La question est d'une importance capitale pour déterminer la santé mentale de Breivik et s'il a été envoyé en prison ou en soins psychiatriques obligatoires pour le massacre à la bombe et aux tirs qui a choqué la Norvège.

S'il est trouvé sain d'esprit, Breivik pourrait encourir une peine de prison maximale de 21 ans ou un autre arrangement de garde qui le maintiendrait enfermé tant qu'il est considéré comme une menace pour la société. S'il est déclaré fou, il sera placé en soins psychiatriques aussi longtemps qu'il sera considéré comme malade.

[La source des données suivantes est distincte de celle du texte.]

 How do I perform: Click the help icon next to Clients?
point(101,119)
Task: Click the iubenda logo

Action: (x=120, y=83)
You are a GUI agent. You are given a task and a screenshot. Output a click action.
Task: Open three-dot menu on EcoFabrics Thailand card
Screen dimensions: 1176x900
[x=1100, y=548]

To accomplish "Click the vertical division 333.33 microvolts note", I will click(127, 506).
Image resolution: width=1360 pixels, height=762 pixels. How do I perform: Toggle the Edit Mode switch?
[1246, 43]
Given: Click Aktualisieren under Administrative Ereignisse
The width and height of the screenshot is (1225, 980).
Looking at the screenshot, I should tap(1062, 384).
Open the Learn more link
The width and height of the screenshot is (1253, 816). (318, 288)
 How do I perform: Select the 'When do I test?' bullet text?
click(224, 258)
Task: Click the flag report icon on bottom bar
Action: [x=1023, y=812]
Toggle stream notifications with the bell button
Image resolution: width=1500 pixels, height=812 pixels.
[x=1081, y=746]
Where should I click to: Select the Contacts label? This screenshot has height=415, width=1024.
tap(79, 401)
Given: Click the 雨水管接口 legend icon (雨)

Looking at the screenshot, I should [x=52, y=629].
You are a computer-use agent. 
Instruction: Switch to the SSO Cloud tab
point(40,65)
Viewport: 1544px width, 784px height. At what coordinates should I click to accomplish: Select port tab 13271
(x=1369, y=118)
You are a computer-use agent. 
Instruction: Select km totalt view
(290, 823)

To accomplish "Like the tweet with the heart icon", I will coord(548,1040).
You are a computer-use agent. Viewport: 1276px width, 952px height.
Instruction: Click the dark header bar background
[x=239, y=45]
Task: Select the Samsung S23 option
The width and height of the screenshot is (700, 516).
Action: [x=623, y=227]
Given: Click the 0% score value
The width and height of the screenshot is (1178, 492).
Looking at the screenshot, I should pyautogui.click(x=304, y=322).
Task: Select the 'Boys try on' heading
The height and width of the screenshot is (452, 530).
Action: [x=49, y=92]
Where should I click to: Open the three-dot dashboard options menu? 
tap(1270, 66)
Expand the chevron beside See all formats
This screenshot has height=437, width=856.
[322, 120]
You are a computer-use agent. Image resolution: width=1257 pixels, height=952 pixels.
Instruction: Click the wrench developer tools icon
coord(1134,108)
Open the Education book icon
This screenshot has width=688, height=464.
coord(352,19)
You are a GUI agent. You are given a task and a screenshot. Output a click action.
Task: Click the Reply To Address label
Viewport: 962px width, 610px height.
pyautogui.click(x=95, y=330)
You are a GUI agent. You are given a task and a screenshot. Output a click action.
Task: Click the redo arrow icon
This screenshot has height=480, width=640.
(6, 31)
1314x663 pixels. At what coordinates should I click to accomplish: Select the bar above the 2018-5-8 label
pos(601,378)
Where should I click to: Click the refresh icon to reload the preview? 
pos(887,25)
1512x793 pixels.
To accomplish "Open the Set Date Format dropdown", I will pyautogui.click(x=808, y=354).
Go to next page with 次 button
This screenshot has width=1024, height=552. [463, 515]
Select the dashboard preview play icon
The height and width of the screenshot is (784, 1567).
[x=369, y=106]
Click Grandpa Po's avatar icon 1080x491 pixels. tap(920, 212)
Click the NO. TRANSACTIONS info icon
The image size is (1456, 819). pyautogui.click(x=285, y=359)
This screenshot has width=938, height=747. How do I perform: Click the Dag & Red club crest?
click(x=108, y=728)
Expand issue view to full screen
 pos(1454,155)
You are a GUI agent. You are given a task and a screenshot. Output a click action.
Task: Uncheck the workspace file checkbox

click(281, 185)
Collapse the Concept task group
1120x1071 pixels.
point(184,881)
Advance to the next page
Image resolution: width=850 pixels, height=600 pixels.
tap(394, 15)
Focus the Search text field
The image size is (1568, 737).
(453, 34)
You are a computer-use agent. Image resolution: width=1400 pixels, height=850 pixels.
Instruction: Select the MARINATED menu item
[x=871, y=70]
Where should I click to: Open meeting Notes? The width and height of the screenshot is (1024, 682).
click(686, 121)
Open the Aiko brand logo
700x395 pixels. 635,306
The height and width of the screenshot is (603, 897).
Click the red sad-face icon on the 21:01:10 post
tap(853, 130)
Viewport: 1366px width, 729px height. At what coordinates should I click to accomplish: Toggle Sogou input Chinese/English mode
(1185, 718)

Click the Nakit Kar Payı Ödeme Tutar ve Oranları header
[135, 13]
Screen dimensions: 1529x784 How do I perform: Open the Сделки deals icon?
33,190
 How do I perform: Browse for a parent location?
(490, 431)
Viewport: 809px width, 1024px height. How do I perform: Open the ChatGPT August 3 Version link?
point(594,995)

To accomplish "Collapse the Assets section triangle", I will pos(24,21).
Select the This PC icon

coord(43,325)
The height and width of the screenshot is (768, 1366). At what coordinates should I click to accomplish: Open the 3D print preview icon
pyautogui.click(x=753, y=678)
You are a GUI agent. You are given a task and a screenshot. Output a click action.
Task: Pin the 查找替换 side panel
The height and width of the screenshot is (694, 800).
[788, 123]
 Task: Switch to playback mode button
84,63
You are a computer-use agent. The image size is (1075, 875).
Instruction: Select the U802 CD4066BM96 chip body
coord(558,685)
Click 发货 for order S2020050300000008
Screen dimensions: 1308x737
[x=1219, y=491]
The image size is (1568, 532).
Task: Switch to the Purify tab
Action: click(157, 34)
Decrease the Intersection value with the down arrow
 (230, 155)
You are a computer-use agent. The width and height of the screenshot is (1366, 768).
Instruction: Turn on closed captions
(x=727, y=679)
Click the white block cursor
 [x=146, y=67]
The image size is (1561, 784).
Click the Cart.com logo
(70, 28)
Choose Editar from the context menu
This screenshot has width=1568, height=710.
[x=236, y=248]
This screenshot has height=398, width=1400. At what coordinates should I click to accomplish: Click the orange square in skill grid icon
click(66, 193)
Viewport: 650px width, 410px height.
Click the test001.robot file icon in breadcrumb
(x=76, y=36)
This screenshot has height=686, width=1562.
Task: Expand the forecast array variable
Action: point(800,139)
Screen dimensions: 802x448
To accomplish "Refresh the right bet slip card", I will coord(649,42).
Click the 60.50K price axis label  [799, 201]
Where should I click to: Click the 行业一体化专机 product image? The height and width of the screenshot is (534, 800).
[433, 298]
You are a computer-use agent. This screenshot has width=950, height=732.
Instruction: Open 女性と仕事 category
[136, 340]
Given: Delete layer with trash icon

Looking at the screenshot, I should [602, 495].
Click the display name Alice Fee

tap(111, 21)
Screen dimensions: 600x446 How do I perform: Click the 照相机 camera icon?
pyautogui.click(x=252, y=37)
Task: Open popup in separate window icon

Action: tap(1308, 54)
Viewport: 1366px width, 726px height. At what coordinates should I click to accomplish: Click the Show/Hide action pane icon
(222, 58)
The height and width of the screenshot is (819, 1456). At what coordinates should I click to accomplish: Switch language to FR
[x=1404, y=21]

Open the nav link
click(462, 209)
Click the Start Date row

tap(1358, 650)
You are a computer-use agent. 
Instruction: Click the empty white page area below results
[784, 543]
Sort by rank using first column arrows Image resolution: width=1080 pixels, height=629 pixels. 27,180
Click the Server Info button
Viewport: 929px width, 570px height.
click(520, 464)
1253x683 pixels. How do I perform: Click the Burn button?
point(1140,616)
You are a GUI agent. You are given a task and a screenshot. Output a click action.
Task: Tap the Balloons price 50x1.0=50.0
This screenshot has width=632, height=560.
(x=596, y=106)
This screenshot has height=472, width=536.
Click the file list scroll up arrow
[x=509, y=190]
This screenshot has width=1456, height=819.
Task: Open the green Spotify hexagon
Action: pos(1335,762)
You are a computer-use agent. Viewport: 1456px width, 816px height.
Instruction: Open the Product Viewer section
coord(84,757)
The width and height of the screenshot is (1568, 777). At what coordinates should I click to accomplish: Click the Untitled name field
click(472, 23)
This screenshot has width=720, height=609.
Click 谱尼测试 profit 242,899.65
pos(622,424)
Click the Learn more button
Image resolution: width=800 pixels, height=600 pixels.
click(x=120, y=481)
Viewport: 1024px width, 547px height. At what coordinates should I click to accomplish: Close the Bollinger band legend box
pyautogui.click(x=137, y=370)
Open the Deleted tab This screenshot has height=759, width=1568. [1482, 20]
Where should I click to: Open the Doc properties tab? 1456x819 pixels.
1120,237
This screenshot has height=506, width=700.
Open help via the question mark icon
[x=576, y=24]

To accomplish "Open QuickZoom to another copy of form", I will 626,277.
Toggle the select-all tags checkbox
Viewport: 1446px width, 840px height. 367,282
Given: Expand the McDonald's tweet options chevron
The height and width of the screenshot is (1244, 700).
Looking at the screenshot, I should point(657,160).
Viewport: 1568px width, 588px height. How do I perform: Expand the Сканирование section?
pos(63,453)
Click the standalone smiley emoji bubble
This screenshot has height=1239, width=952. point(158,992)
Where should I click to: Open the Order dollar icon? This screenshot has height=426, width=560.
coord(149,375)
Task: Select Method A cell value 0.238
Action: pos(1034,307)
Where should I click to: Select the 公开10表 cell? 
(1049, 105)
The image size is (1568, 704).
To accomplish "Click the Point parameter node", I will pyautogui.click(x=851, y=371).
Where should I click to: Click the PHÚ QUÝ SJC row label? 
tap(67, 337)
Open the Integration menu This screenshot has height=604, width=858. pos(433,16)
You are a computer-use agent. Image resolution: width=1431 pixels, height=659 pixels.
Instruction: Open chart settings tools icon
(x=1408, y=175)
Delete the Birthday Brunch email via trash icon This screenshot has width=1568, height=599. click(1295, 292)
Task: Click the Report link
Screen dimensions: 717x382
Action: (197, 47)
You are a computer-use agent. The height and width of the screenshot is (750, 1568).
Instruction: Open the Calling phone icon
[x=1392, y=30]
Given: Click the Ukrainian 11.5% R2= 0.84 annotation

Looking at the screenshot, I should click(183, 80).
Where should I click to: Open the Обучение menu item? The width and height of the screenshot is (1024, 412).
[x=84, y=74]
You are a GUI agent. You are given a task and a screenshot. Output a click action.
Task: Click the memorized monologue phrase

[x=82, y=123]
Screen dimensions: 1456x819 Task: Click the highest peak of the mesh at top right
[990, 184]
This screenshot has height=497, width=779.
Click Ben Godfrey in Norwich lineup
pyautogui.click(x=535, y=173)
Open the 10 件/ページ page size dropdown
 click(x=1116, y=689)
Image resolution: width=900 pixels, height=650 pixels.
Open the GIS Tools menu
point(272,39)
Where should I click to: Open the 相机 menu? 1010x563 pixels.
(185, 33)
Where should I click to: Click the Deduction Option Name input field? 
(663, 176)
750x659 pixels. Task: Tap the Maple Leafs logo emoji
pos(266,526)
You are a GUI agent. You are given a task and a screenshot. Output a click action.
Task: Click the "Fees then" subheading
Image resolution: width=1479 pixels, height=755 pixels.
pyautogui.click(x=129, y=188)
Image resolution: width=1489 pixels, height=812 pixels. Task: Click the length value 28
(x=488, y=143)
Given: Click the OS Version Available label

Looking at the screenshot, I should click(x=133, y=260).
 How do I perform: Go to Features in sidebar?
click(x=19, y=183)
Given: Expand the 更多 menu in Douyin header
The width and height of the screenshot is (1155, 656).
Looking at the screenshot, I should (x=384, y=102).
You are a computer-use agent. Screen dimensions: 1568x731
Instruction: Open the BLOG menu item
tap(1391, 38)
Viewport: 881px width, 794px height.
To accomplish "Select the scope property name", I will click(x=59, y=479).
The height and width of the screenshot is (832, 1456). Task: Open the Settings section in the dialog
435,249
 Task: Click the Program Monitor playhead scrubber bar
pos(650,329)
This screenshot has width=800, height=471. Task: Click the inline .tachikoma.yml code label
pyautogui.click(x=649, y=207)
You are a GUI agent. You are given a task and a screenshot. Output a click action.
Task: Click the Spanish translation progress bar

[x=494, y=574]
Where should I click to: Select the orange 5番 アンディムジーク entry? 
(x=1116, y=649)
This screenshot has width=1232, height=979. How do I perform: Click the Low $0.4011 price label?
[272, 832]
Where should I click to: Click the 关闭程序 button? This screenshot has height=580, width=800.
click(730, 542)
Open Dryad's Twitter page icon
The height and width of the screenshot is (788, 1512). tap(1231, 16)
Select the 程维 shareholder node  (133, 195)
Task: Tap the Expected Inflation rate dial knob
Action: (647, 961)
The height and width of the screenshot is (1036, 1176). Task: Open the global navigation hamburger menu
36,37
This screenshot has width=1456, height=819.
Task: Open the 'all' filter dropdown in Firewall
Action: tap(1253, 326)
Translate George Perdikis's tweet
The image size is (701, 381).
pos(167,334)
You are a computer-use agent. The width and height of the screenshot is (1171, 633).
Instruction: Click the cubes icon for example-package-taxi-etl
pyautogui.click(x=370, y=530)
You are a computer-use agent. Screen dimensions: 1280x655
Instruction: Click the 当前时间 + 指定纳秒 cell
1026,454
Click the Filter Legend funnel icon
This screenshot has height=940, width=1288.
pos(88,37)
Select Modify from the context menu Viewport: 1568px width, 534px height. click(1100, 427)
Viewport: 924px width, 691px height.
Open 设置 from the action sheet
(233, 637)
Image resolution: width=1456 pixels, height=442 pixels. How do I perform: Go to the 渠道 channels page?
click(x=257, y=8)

"Je considère 21 ans de prison comme une peine pathétique", a déclaré Breivik.

Interrogé par le procureur s'il aurait préféré recevoir une peine de mort - ce qui n'existe pas dans la loi norvégienne actuelle - il a répondu que cela avait du sens.

"Je ne le souhaite pas mais j'aurais respecté cette décision", a-t-il déclaré. "Il n'y a que deux issues dans cette affaire que j'avais respectées, c'est la peine de mort ou l'acquittement."

Selon Amnesty International, le seul pays d'Europe qui applique encore la peine de mort est la Biélorussie. Deux jeunes hommes y ont été exécutés le mois dernier. La Norvège a aboli la peine de mort en temps de paix en 1905 et pour les crimes de guerre en 1979.

Breivik affirme avoir perpétré les attaques au nom des "Chevaliers du Temple", qu'il a décrites dans le recueil de 1 500 pages qu'il a publié en ligne avant les attaques comme un groupe nationaliste militant combattant une colonisation musulmane de l'Europe.

Breivik a déclaré qu'il existait, mais la police n'avait tout simplement pas fait un assez bon travail pour le découvrir. Le groupe se compose de "cellules indépendantes", a-t-il ajouté, "et sera donc à long terme une organisation sans leader".

Le procureur Inga Bejer Engh l'a pressé de lui donner des détails sur le groupe, ses membres et ses réunions. Breivik a affirmé avoir rencontré un "héros de guerre" serbe vivant en exil lors d'un voyage au Libéria en 2002, mais il a refusé de l'identifier.

« À quoi voulez-vous en venir ? Breivik a déclaré au procureur, puis a répondu lui-même à la question, affirmant que les procureurs voulaient "semer le doute sur l'existence du réseau KT".

Le point principal de sa défense est d'éviter une décision d'aliénation mentale, qui dégonflerait ses arguments politiques. Une évaluation psychiatrique officielle l'a trouvé psychotique et "délirant", tandis qu'une autre l'a trouvé mentalement apte à être envoyé en prison.

Breivik a également refusé de donner des détails sur ce qu'il prétend être la session de fondation des "Knights Templar" à Londres en 2002. Il a toutefois concédé qu'il avait quelque peu embelli le manifeste lorsqu'il a décrit les membres de la session de fondation comme " brillants politiques et tacticiens militaires d'Europe.

Breivik a témoigné qu'il avait utilisé un langage « pompeux » et les avait plutôt décrits comme des « personnes d'une grande intégrité ».

Bejer Engh l'a interpellé sur la question de savoir si la réunion avait eu lieu.

"Oui, il y a eu une réunion à Londres", a insisté Breivik.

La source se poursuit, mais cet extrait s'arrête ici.